La peste parda está agazapada, esperando el momento para tirarse a la yugular. Las políticas disparatadas del apócope Merkozy, y la falta de liderazgo de los máximos representantes de las Instituciones europeas, con sus "tempos" lentísimos en la resolución de los problemas, propician que la "partida de la porra", enémigos acérrimos del proyecto europeo estén empezando a campar a sus anchas por parte del tejido europeo. Véase el ejemplo de Grecia.
El fracaso del euro, un baldón de consecuencias horrorosas para la Europa democrática, para ellos, los partidarios de "palo y tente tieso" sería un triunfo.
Ante los momentos cruciales que estamos viviendo en España y en Europa, los máximos representantes políticos deben estar "todos a una", para evitar caer otra vez en "la noche de los tiempos".

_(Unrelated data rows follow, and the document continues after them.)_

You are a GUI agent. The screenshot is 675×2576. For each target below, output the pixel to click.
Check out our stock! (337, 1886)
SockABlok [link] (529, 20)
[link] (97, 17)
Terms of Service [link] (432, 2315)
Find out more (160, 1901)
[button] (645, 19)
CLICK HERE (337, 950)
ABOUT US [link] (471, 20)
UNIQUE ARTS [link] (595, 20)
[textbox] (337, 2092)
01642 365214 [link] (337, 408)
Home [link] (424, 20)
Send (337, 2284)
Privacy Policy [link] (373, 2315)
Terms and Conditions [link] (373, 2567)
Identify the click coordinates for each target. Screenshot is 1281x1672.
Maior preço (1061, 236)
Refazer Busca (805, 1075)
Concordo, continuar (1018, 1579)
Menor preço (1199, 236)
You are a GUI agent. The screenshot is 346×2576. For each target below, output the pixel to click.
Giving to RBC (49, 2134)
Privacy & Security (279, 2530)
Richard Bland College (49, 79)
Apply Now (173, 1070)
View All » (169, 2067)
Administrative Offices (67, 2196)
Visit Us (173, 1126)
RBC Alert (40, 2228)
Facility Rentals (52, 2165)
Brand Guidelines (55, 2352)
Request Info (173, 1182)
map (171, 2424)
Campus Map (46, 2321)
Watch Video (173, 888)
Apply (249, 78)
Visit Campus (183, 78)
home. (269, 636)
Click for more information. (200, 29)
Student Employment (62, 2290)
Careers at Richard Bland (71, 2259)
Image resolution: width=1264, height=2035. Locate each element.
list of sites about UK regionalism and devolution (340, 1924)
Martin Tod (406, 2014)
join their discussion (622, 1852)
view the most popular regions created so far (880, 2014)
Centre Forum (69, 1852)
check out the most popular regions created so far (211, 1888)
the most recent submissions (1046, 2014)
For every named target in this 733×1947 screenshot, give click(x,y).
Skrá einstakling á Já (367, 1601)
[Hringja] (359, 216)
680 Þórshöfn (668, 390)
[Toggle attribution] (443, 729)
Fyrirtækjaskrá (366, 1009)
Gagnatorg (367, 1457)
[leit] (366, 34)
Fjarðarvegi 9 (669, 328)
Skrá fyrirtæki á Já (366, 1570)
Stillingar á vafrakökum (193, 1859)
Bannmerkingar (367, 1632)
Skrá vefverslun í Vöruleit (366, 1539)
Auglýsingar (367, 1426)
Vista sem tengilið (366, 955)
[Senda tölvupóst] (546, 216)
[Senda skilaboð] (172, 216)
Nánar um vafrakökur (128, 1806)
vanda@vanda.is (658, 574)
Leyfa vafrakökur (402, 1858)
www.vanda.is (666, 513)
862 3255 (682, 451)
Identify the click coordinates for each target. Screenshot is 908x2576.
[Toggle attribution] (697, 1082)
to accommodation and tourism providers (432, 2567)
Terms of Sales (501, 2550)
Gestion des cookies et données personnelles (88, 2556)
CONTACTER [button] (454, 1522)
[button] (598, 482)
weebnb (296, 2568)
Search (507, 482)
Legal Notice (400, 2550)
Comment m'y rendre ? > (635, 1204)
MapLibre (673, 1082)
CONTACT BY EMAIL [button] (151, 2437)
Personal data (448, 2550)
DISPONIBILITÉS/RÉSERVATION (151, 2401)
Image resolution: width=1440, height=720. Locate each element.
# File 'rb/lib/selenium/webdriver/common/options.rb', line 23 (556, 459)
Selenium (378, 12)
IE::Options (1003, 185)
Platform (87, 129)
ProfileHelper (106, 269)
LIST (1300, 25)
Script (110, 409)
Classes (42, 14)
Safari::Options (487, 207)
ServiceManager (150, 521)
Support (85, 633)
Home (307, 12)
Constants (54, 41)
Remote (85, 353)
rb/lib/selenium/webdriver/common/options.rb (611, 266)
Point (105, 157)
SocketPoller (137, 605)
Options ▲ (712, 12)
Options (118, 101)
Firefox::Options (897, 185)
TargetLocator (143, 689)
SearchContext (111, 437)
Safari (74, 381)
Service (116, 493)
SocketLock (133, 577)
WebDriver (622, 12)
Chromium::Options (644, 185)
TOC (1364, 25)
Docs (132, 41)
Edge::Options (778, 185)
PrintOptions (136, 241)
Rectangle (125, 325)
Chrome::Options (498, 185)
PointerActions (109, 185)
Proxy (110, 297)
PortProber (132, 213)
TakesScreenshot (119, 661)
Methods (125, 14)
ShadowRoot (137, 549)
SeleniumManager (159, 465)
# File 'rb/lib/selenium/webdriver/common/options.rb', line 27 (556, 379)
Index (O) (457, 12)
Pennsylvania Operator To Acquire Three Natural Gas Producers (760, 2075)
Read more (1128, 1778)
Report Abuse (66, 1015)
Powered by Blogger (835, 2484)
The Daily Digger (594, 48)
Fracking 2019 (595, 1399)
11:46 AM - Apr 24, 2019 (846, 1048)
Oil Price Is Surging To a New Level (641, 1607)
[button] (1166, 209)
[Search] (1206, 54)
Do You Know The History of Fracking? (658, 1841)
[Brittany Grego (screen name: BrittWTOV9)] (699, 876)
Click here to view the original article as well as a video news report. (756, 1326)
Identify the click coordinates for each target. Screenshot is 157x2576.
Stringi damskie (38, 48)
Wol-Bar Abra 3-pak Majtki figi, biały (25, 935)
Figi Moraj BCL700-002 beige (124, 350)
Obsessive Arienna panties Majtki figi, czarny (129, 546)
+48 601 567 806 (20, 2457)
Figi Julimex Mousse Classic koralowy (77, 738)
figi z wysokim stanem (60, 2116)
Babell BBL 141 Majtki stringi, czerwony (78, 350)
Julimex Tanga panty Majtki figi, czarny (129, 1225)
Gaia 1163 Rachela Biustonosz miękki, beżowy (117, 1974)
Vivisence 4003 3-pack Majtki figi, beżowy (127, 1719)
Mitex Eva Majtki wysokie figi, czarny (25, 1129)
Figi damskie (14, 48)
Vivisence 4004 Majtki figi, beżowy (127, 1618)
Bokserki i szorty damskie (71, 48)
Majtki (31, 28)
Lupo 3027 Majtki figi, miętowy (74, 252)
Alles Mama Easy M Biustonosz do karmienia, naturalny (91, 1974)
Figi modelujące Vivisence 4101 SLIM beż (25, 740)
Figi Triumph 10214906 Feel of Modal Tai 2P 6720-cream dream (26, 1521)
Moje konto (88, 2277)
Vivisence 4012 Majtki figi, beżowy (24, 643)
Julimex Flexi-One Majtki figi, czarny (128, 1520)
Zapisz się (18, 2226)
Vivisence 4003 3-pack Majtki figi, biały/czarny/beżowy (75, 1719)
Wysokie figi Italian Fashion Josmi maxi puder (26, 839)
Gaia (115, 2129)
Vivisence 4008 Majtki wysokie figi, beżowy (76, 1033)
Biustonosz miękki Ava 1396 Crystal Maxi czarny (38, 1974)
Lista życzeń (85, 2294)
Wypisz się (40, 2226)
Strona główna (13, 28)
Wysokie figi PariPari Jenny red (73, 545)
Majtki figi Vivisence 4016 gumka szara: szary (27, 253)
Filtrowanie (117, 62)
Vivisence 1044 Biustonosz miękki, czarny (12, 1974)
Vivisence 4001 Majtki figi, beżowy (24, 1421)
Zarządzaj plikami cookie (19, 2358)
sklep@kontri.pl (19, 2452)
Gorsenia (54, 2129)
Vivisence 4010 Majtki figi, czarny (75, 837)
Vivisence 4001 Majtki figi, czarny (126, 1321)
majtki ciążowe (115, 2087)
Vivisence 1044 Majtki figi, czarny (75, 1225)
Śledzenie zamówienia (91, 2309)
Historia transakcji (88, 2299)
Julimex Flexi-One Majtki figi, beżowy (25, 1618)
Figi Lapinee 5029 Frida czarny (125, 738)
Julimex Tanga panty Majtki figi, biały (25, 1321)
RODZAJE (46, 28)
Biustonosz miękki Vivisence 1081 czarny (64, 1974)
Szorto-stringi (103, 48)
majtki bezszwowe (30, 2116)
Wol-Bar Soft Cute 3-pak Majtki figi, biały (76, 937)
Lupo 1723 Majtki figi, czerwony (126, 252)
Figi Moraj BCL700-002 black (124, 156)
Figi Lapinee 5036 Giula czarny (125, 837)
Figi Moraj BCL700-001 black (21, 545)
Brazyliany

¿dijo usten Marine Le Pen?. Me pareció entender Angela Merkel.

SIN EUROS…SIN MIEDOS…
SANS EUROS…SANS PEURS…
NO EUROS…NO FEARS…

No es un asunto de numeros, se trata del orgullo de las naciones que los politicos liberales pisotean constantemente, estoy de acuerdo que sacrificar primero a los ricos tal vez no hubiera tenido siquiera un impacto financiero positivo considerable (y lo de los derechos humanos (ellos tienen como 4 veces mas derechos que n tipo comun)) sin embargo hubera demostrado que el sacrificio es de todos y no solo de lo s que poco tuvieron que ver en la crisis.

La ultraderecha sube por que al menos parcha (el proteccionismo y la antiinmigracion al menos en el corto plazo sirve) y no pisotea mas a naciones ya cada vez se lucen mas como un simple monton de gente deprimida.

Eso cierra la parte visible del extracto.